Ugo Aliogo and Augusta Akumka
The Chairman, Board Trustees (BoT) Caleb University, Lagos, Professor Peter Okebukola has called on the Tertiary Education Trust Fund (TETFund) to make adequate provision for private universities in its intervention programmes as a way of improving the standard of education in the country.
Speaking at the seventh convocation ceremony of the university recently, he said private university proprietors are putting up a position that TETFund should be able to provide for private universities, adding that the bulk of the monies from TETFund come from private universities.
Okebukola who spoke on ‘Your Role in Shaping Nigeria’s Future’, said steps should be taken for TETFund laws to support capital development of private universities and other issues, adding that in 1921-66, government was providing ‘grants in aids’ to private schools. “The policy is not new.”
He said the grants-in-aids was done by government because the citizens were of Nigeria descent, adding that there is need for government to revisit the policy as a number of institutions are currently practising it.
“The policy is practiced around the world. For instance, we have Harvard University as a classic example, at the start of Harvard, it had support through endowments from the public and private sectors respectively through several instruments, until the university was able to stand on its own. Today, a year budget of Harvard is more than the combined budget of all universities in Nigeria.
“TETfund should not just invest money in these private universities, but it should be performance-driven. For instance, if a particular university is doing a course that will benefit the economy, there should be a formula that should be applied that will test performance.

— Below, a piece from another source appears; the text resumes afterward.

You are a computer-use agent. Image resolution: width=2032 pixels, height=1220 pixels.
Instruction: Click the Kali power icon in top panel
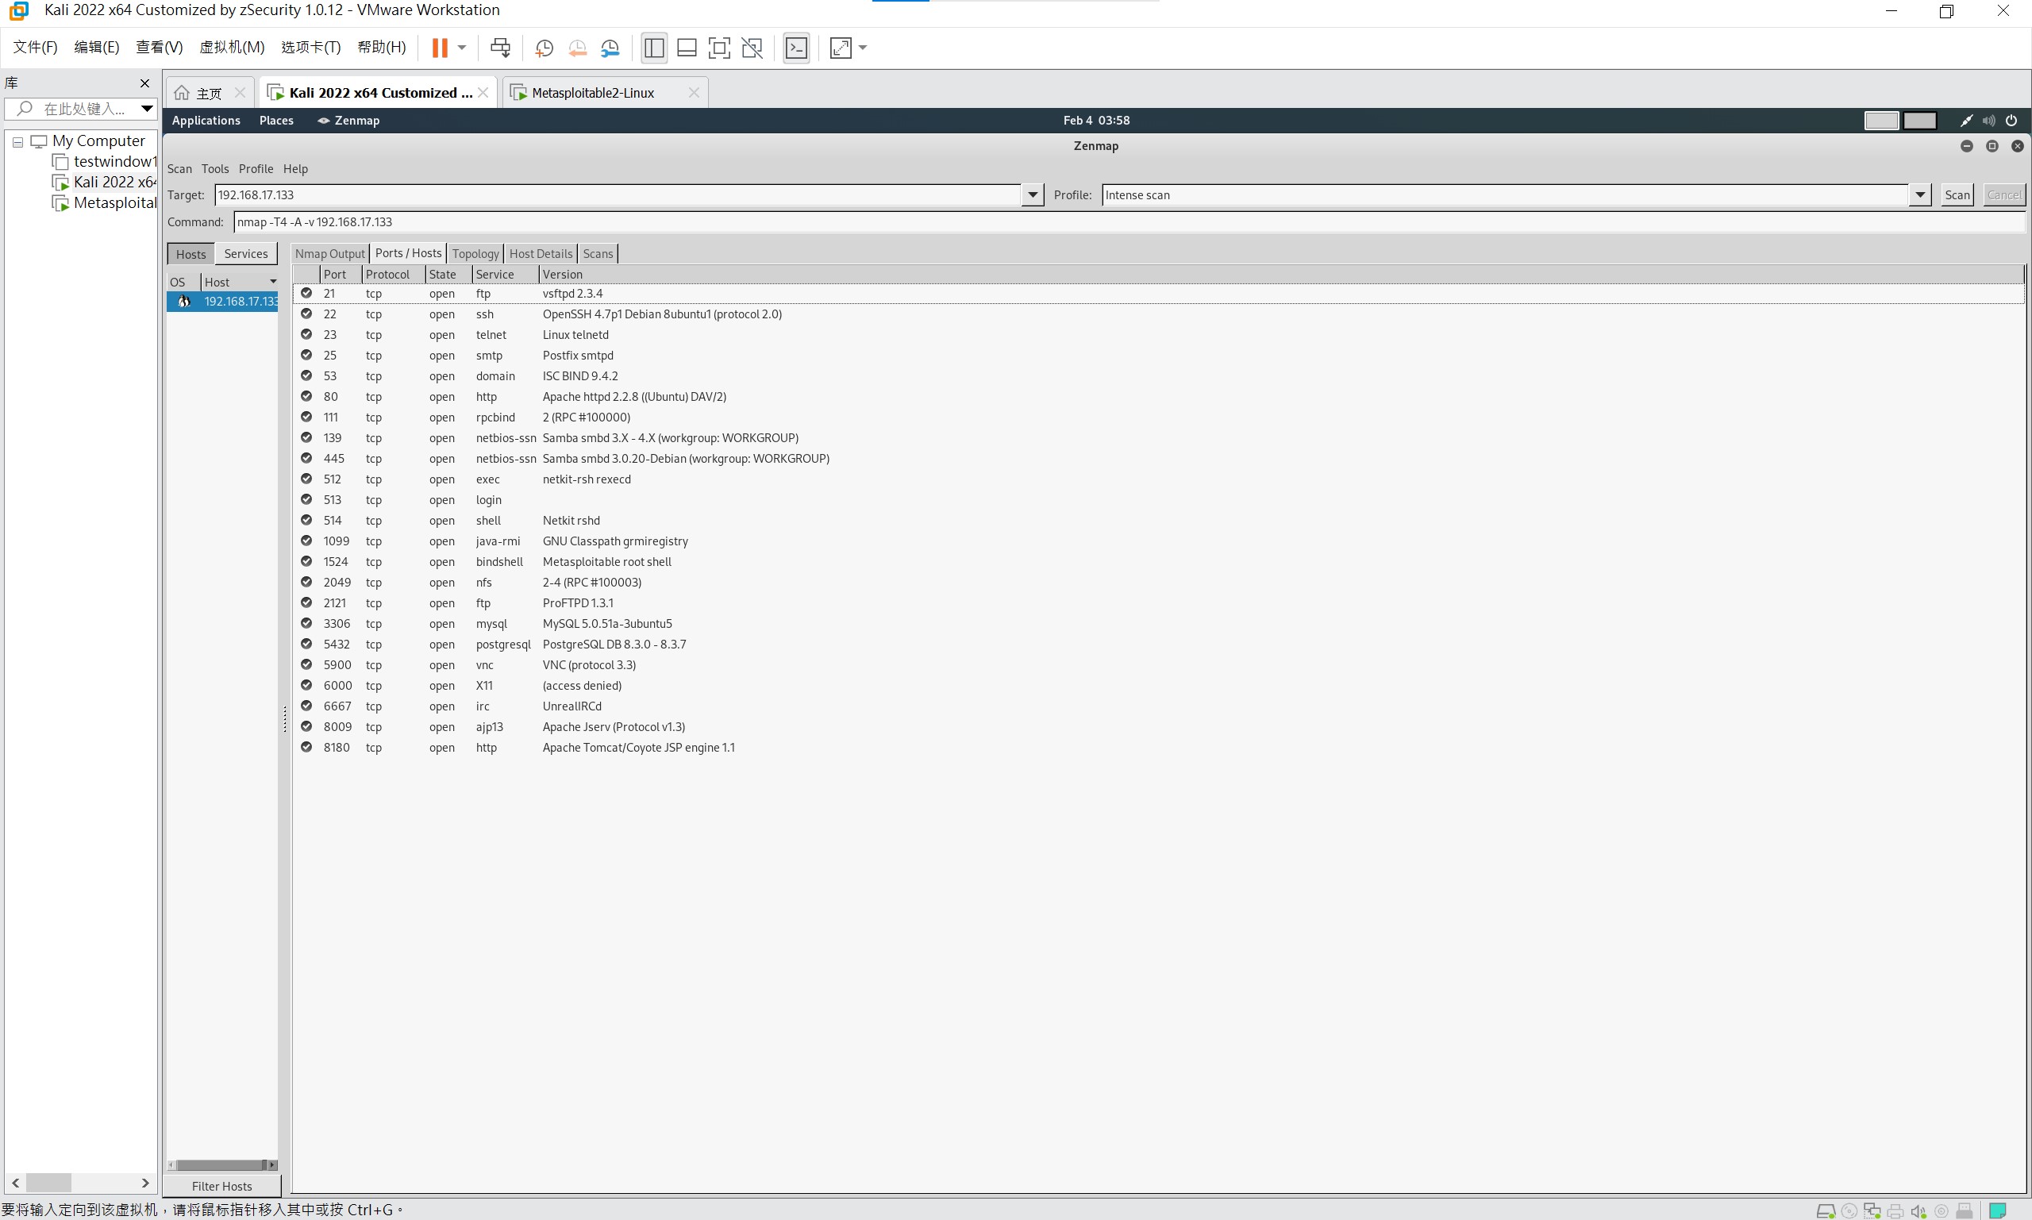2011,120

I want government to carry out what is known as a stress test for all private universities so that those that are able to pass the test will qualify for the financial support from TETFund.”

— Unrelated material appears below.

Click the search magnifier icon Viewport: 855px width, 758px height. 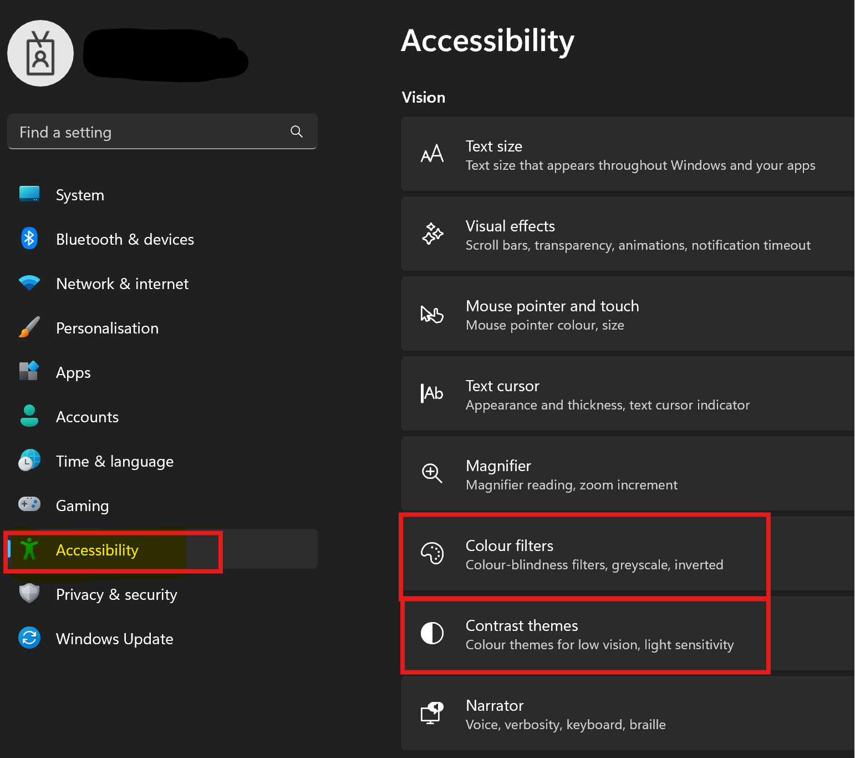click(297, 132)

In his remarks, the Vice-Chancellor of the institution, Professor Ayandiji Aina, described the graduating students as people with great potential for the corporate world, adding that they have been taught the rudiments of survival in life and the principle of value addition in the society.
He added that as part of efforts to retain some of its best brains, the university council recently approved the full package for the graduate assistantship which would give lecturing opportunity to students with first class and a good second class upper division (a minimum of 4.0).
Aina said if any student falls in that bracket, the individual has the opportunity to be enlisted and that others with partial support would be trained abroad.
“Those who would be sponsored from graduate assistantship to PhD level have to be between 4.0 and above, while those with low second class lower division, but desirous of work, will be encouraged to do their masters and can also be considered for work.”
He said the National Universities Commission (NUC) has embarked on the first leg of formal assessment of universities which he said involved using the Open Education Resource Platform (OER), adding that the open space increases feasibility for the education sector to change the magnitude of assessment of Nigeria universities.
He said the university is strategically positioned in that direction, adding that during the formal assessment and ranking of universities, Caleb would be in the leadership position.
At the 2017 convocation ceremony, 14 graduands made first class, while 142 made second class upper division, 162 made second lower division and 47 had third class.
Miss Elizabeth Nejo of the Department of Mass Communication emerged the best graduating student with a Cumulative Grade Point Average (CGPA) of 4.85, while for the postgraduate class, Mr. Quadri Ahmed of the Department of Architecture came tops with a CGPA of 4.91.
Out of a total of 409 students that graduated; 365 were undergraduates while 44 were postgraduate students in the Masters of Business Administration (MBA) and Masters in Science of Architecture (MSA).